* **Your instructions**
Convert the rows below into a numbered list with any blank lines left out. Use only the lines from the one containing "Navy (276, 1252)" through the one containing "June (1029, 496)", both included.

* **Material shown**
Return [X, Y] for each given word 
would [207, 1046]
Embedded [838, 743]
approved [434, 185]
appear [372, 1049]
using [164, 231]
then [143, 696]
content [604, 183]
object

...

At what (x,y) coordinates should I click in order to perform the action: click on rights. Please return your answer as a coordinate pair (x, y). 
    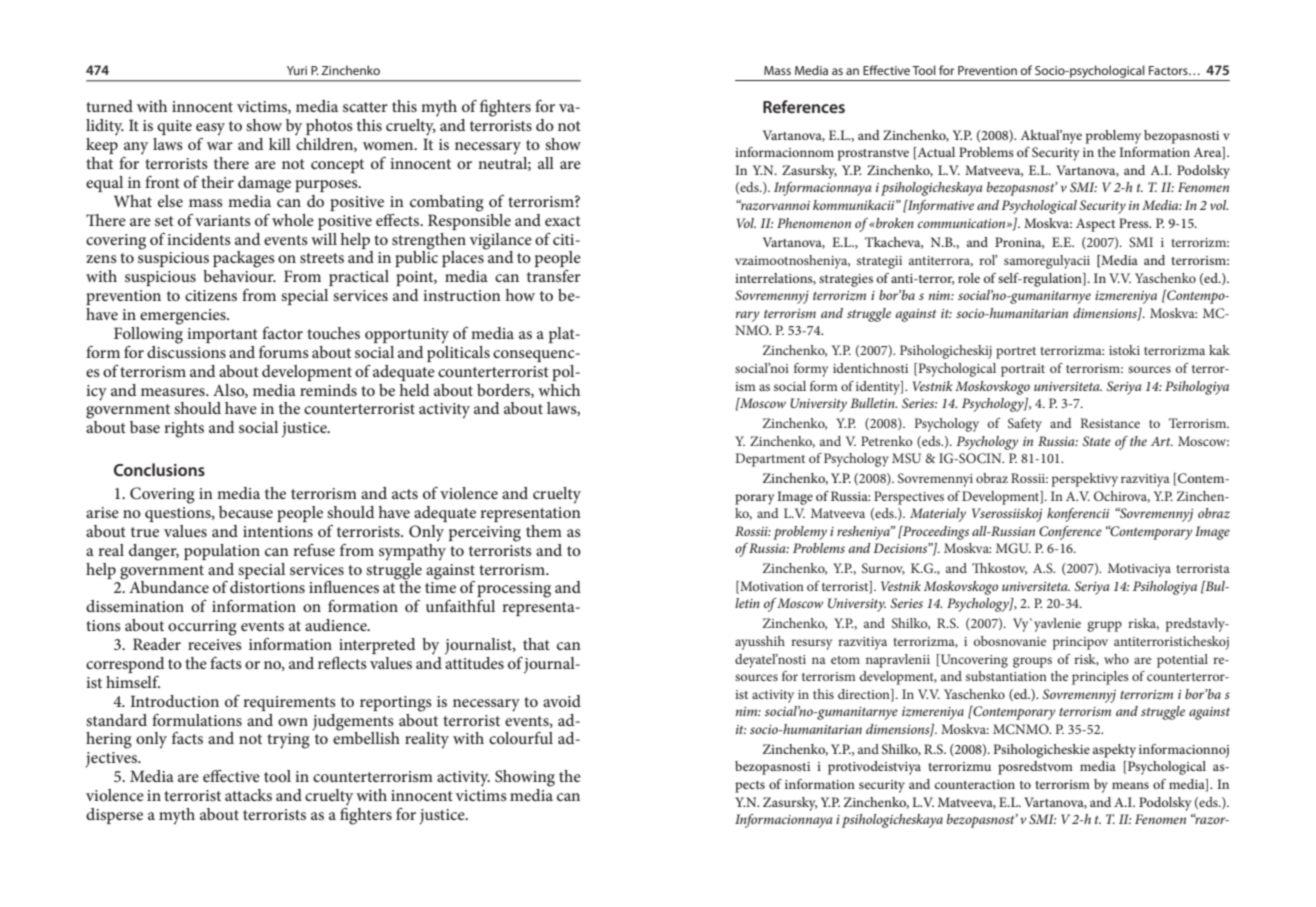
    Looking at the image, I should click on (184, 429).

==

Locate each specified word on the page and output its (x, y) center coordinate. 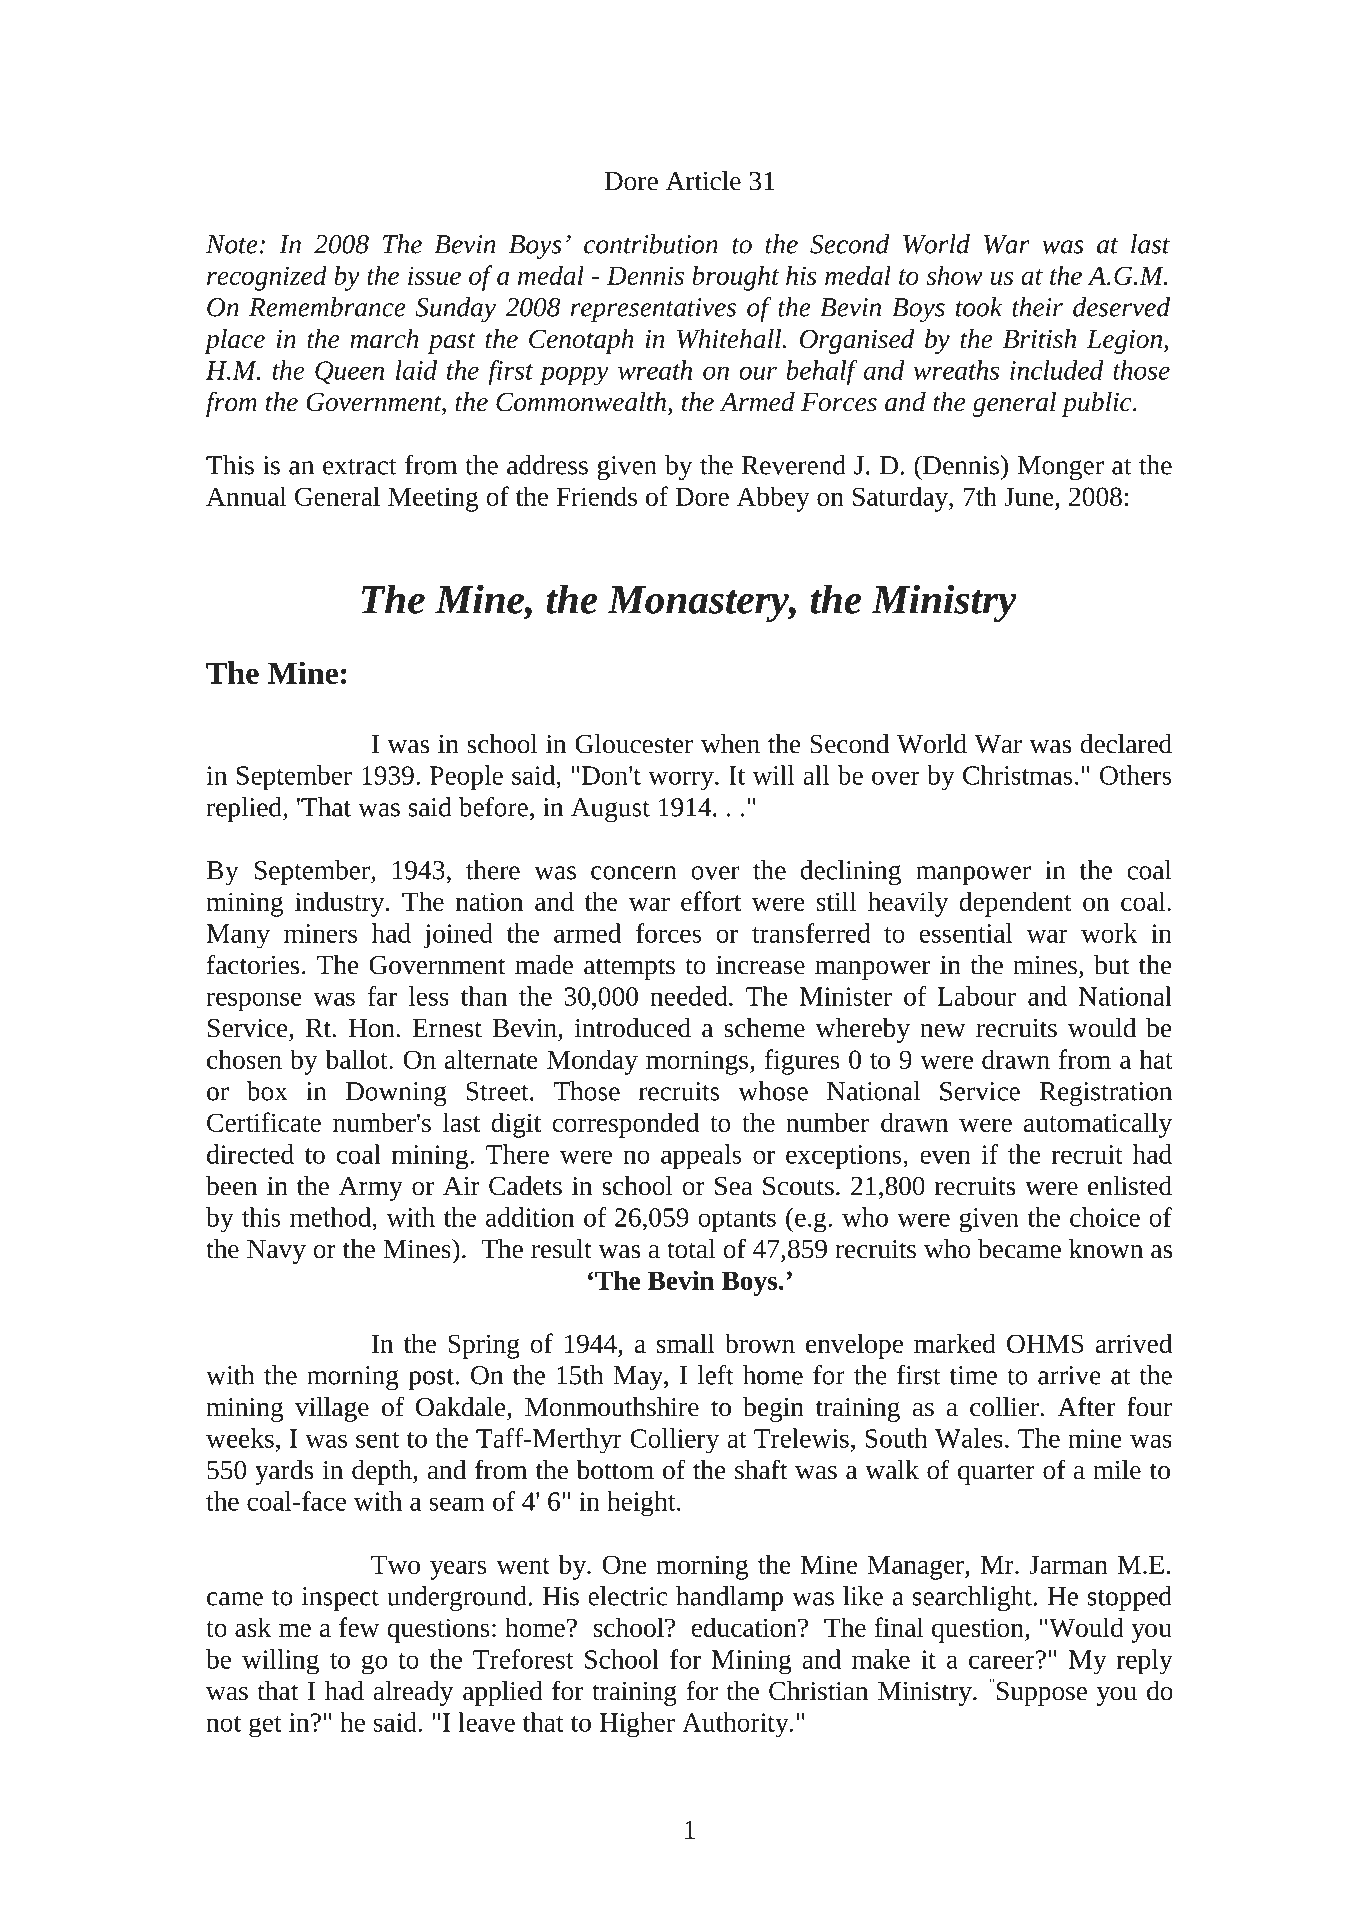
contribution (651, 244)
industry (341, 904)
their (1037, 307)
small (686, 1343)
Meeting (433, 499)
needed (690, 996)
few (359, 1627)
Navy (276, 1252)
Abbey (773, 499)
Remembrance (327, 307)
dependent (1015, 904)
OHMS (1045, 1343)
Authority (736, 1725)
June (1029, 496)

* **Correct output**
1. Navy (276, 1252)
2. Abbey (773, 499)
3. Remembrance (327, 307)
4. dependent (1015, 904)
5. OHMS (1045, 1343)
6. Authority (736, 1725)
7. June (1029, 496)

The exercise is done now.